No, no it is absolutely not.
I thought I’d fulfill Betteridge’s Law upfront (If the headline is a question requiring a yes/no answer, the answer is always no) before I got into the text.
I’ve never really wanted kids. Like, ever. I have my reasons, which I won’t really go into here. My parents stopped saying “just wait till you have kids” pretty early on when I’d retort “Well then I won’t have any.” I sometimes thought I’d adopt---after they were past that little kid stage, so maybe age 8 or 9. Not anymore, though.
My sister and I watched the episode of Golden Girls where Blanche’s daughter gives birth when it first aired in the early 1990s and she noped right on out of there after that episode. She is not a parent. Don’t know if she’ll ever be one. I don’t know what my brother’s plans are (or care---it’s his life) but he’s not a parent either. They rather like their lives. Every now and then me and my spouse get offers from friends who say “We’ll gladly be your surrogate.” The offer low-key horrifies me every time and is politely declined. Also, we’re not Southerners---that’s where a good many of the gay and lesbian parents raising kids in two-parent same-sex marriages generally live—yes, really—and GOOD FOR THEM. Other than the occasional offer for surrogacy, partnr’s family has also never really asked, despite being one of those families that doesn’t know how to mind their business on things, heh.
I don’t want to be a parent. Ever. I don’t even want to be an uncle (but that’s not my choice, of course). Thankfully my parental units are cool. They always have been direct and blunt (makes holiday shopping super easy—they just tell you precisely what they want!) and have always said they don’t care if they have grand-kids or not. They have never and will never ask a question so many of my other remaining childfree friends get from their parents (“so when are you going to make me a grandma/grandpa?”---the question is extremely rude BTW). They laugh at the other parents in their age group who are shocked by this behavior but they’ve always laughed at the other parents in their age group (I mean...participation trophies? wtf, they always said!). But I still get bingoed by other parents.
Any-who, what was the point of this? People have a tough time not minding their business when it comes to the reproduction—or non-reproduction of others. 45 just appointed a woman who doesn’t seem to realize, (or is simply incapable due to her religion), that contraception absolutely works---if it didn’t, the US birth rate would not average 1.86 children per woman (as of 2014).
People seem to want to, even on the liberal/progressive side of things, make abortion a compromise position. It should not be one---whether one has a moral objection to it should not change the fact that it should be legally available for those who want it---for any reason (and if it were not legally available, there’s plenty of ways, albeit unsafe ways, to terminate a pregnancy early on---women have been doing so for thousands of years. Not only is it in the Bible, the Romans actually rendered a plant extinct from using it so much because it was an effective abortion drug). If we want vasectomies and tubals we shouldn’t have to jump through hoops to get them if we’re unmarried (the US thankfully is somewhat more evolved than other nations who require both marriage AND children before you can get these. Still, in some areas of the United States, it can be very difficult for both men and women as all the childfree online social groups I belong to report.) Plan B and birth control should be widely available for those who want it.
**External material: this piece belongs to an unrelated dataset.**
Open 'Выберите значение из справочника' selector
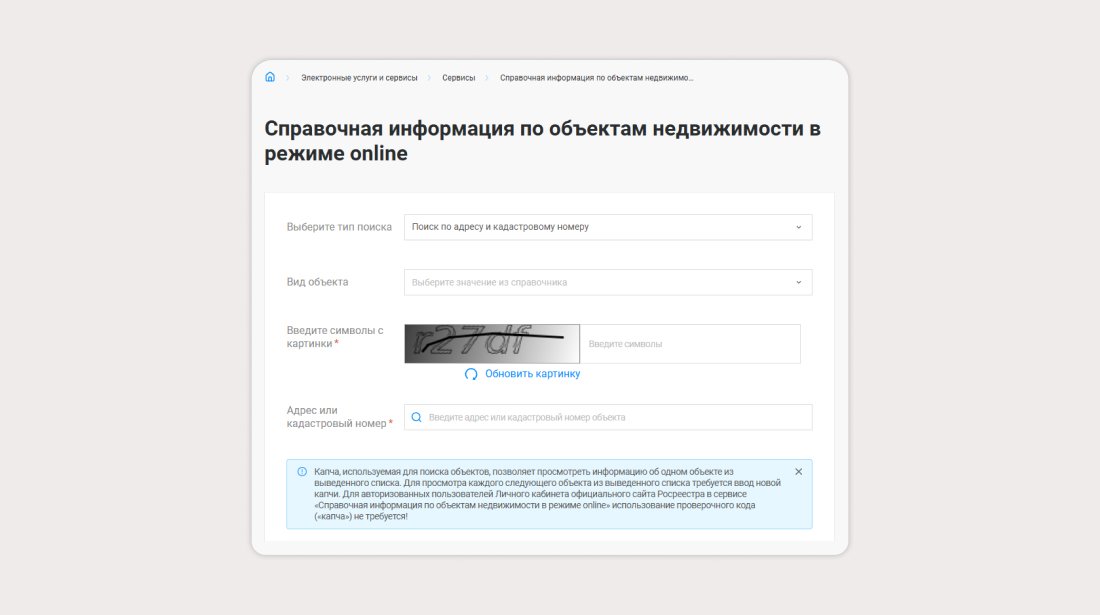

Have we seen Colorado’s “experiment”? It is an amazing success—if you’re a moral scold about any of the following:
- unwanted pregnancies
- teen pregnancies
- abortion
Guess what? Colorado’s program reduced all three, and that real cash money that the state otherwise would have spent dealing with those was redirected elsewhere. Seems it’s a program that works better than teaching kids abstinence as is done in a good number of states. The statistics in those states indicate those programs are a failure.
I don’t care how many kids you do or don’t have. It’s just not selfish to not want any (or many—it’s your life! Do what you want!), and it’s not selfish to take steps to do so. It’s fine for methods to be legally and easily available, without judgment. Our Party Platform should be “yeah, we’re going to make sure these things are legal and widely available. We will make no moral judgement on that in our official platform, no matter what we might personally feel. Otherwise, we gon’ butt tf right out.”
Seems a simple solution to me.
(PS, I’m not relitigating the primary here. It’s over, people. This is a response to Trump’s latest hire.)